Caso Orelha: adolescente é retirado da lista de suspeitos após reviravolta

Atualizado em 31 de janeiro de 2026 às 23:31
Caso do cachorro Caramelo (Reprodução / Instagram e IA)

Uma reviravolta mudou o rumo das investigações sobre a morte dos cães Orelha e Caramelo, na Praia Brava, em Santa Catarina. Um dos adolescentes inicialmente citados no caso teve o nome retirado da lista de suspeitos após a família comprovar que ele não estava na cidade quando os crimes ocorreram. A informação foi confirmada pela polícia depois da análise de registros e imagens.

Segundo o pai do jovem, de 15 anos, a família deixou a Praia Brava no dia 5 de janeiro de 2026, cinco dias antes da data em que ocorreram os episódios investigados. “Nós saímos de lá dia 5 de janeiro, às 10 horas da manhã, e não retornamos mais”, afirmou em entrevista ao site Leo Dias. O adolescente havia sido associado de forma indevida a um suposto “quebra-quebra” em um quiosque no dia 10.

De acordo com o relato, imagens analisadas pela polícia reforçaram a versão apresentada pela família. “Nenhum deles é o Pedro. São outros cinco adolescentes. Não tem um vídeo, não tem nada que vincule o Pedro a qualquer ato que tenha acontecido naquele dia”, disse o pai, ao explicar por que o filho não poderia estar envolvido.

Foto: Divulgação/ND Mais

Com isso, a autoridade policial alterou formalmente o status do adolescente no inquérito. Ele deixou de ser investigado e passou a constar apenas como testemunha técnica, sem ter presenciado o crime. “É testemunha porque ele não é suspeito. Não quer dizer que presenciou. Ele foi retirado da investigação justamente porque não tinha nada que indicasse qualquer participação”, esclareceu o pai.

A família afirma que procurou a delegacia de forma voluntária assim que tomou conhecimento de boatos nas redes sociais, antes mesmo de qualquer intimação. “A gente sempre buscou ativamente o esclarecimento. A gente não esperou a polícia vir”, relatou. A iniciativa contribuiu para acelerar a checagem das informações e a correção do enquadramento do jovem.
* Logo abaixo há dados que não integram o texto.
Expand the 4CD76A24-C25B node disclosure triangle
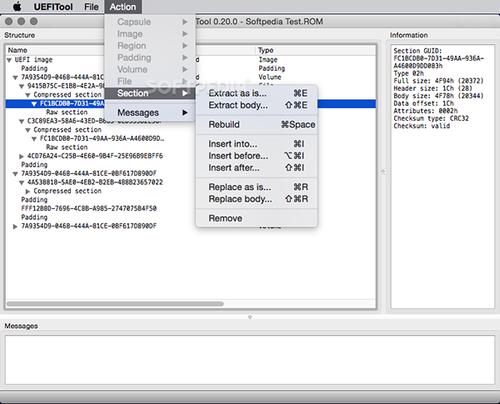 [21, 156]

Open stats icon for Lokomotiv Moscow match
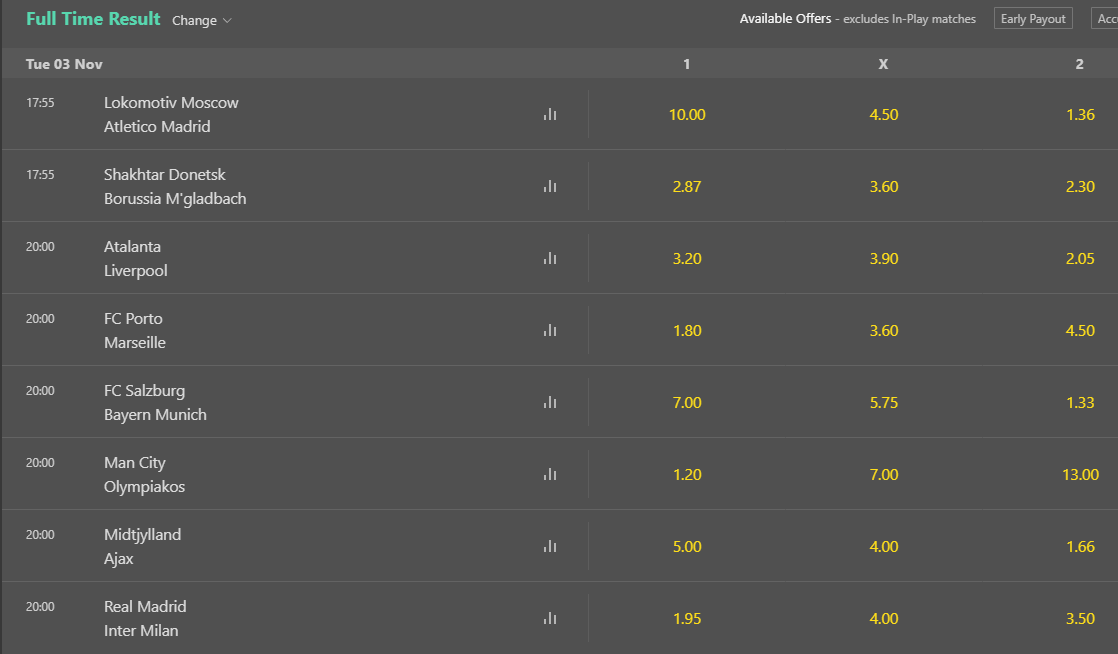(x=550, y=114)
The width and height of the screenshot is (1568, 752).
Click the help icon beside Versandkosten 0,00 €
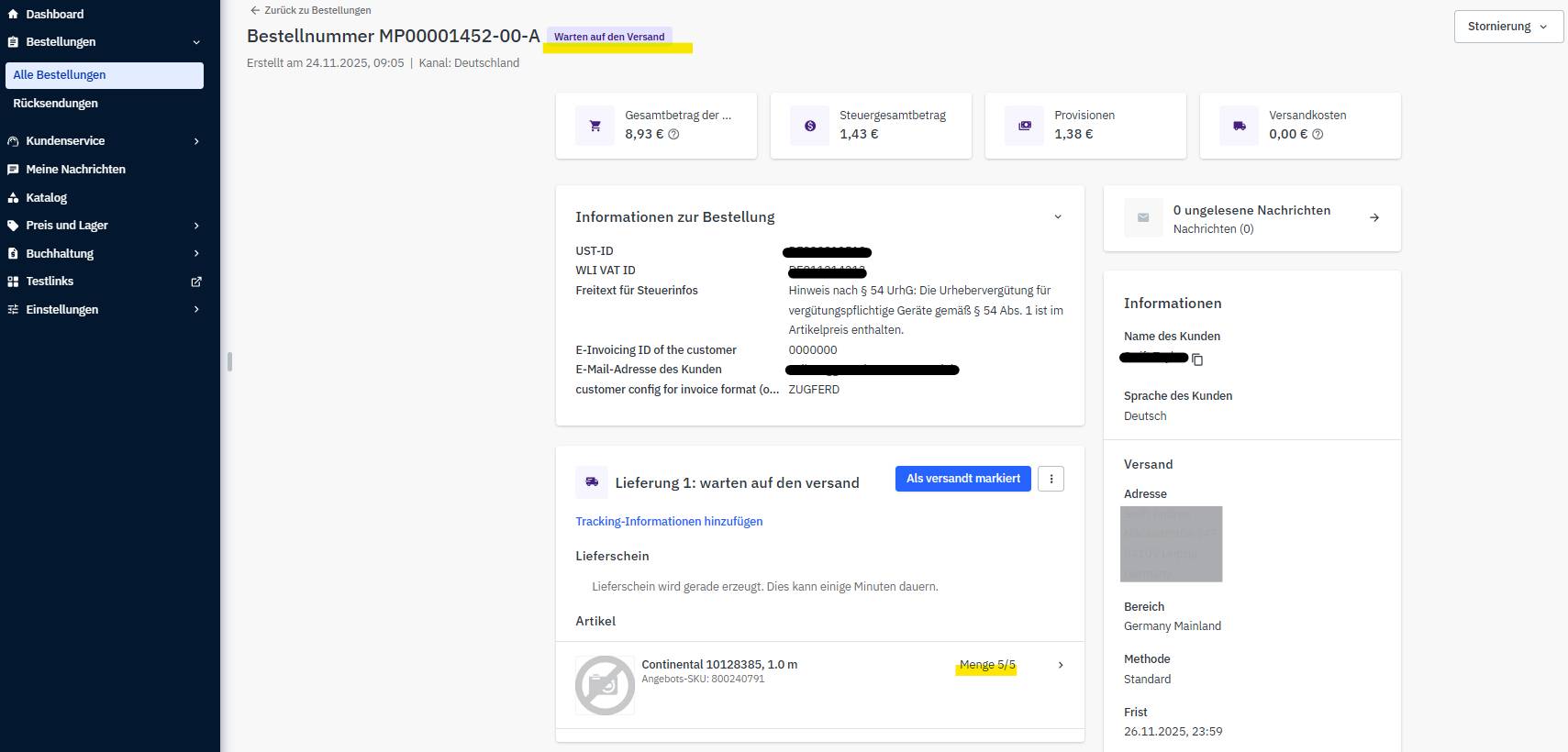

Outro ponto destacado foi a ausência de vínculo do adolescente com os demais jovens investigados. Apesar de alguns estudarem no mesmo colégio, o pai afirmou que não havia convivência nem amizade entre eles. Agora, com o nome do filho retirado das suspeitas, a família pretende identificar a origem das acusações falsas e adotar medidas judiciais por difamação.